There is a great article in the Wall Street Journal, The Fading Art of Eye Contact. It speaks to how little eye contact is used during a conversation. And yet, good eye contact is one of the best ways to build rapport and productive relationships in the workplace. I am reminded of this every time I conduct a coaching skills workshop for managers.
To effectively coach someone in the workplace one has to demonstrate respect, interest and engagement. The basis of this is good eye contact. To illustrate the point, I utilize an exercise whereby one person will speak for three minutes and the other will listen. And by listening, I mean not speaking at all. The instructions alone creates a stir in the room. Either people are unsettled by the prospect of speaking for three minutes straight or conversely unnerved by not being able to speak. With some coaxing we start the exercise. I witness firsthand the initial uneasiness of this simple yet powerful exercise. At the end of each three minutes the listener will briefly recap what they heard and what they observed about the person speaking.

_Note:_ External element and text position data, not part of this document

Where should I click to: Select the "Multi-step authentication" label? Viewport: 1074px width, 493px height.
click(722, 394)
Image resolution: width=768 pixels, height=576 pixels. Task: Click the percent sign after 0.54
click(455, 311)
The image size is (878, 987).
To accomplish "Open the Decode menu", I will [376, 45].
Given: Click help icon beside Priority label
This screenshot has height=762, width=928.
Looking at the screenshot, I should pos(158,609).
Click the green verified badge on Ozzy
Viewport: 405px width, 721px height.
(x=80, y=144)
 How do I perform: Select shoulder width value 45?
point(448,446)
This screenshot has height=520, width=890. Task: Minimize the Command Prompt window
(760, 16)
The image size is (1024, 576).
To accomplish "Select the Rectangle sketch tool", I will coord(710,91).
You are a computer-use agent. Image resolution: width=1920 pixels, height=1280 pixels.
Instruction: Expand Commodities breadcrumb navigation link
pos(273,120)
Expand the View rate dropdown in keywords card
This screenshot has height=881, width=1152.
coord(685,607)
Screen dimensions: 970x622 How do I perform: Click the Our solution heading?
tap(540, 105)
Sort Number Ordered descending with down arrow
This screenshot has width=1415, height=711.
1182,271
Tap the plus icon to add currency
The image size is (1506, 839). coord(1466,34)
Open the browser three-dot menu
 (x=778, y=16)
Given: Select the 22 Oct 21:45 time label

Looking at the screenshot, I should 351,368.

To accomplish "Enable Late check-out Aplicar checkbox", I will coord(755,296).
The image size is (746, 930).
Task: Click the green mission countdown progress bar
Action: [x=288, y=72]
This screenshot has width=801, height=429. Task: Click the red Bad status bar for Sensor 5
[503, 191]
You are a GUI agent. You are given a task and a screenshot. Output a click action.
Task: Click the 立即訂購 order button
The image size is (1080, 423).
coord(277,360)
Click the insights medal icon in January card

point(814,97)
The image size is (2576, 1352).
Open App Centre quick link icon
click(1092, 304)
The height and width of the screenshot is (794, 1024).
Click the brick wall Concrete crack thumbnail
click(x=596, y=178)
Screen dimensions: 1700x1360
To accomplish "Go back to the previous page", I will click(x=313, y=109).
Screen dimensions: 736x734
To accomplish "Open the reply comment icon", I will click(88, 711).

Because there are no distractions, people create a natural pattern of eye contact that provides focused attention married with breaks that allow the eyes to gaze away and return to the other person. Furthermore, the listener is much more observant and visibly engaged during the conversation. When we debrief after the exercise, the person who was speaking feels recognized and seen since the listener has given them their undivided attention. They are left feeling that someone really cares about what they have to say. For the listener, they not only retain more of what is being said, they also pick up subtle cues that leads to greater insight about the other person.
This exercise is always noted as a favorite because it brings to light the importance of eye contact, how it makes others feel and how quickly rapport can be established. There are many reasons why eye contact has faded as one of our most basic behaviors in the workplace; electronic devices, multi-tasking, remote working arrangements and short attention spans. But I wonder if there is not a more simple answer, there is not enough awareness around the importance of good eye contact. Maybe it has been taken for granted and now has to be taught. After, reading the WSJ article I was speaking with a client who makes a point to teach their kids how to maintain eye contact especially when talking to adults. Hopefully, this a good start for the next generation.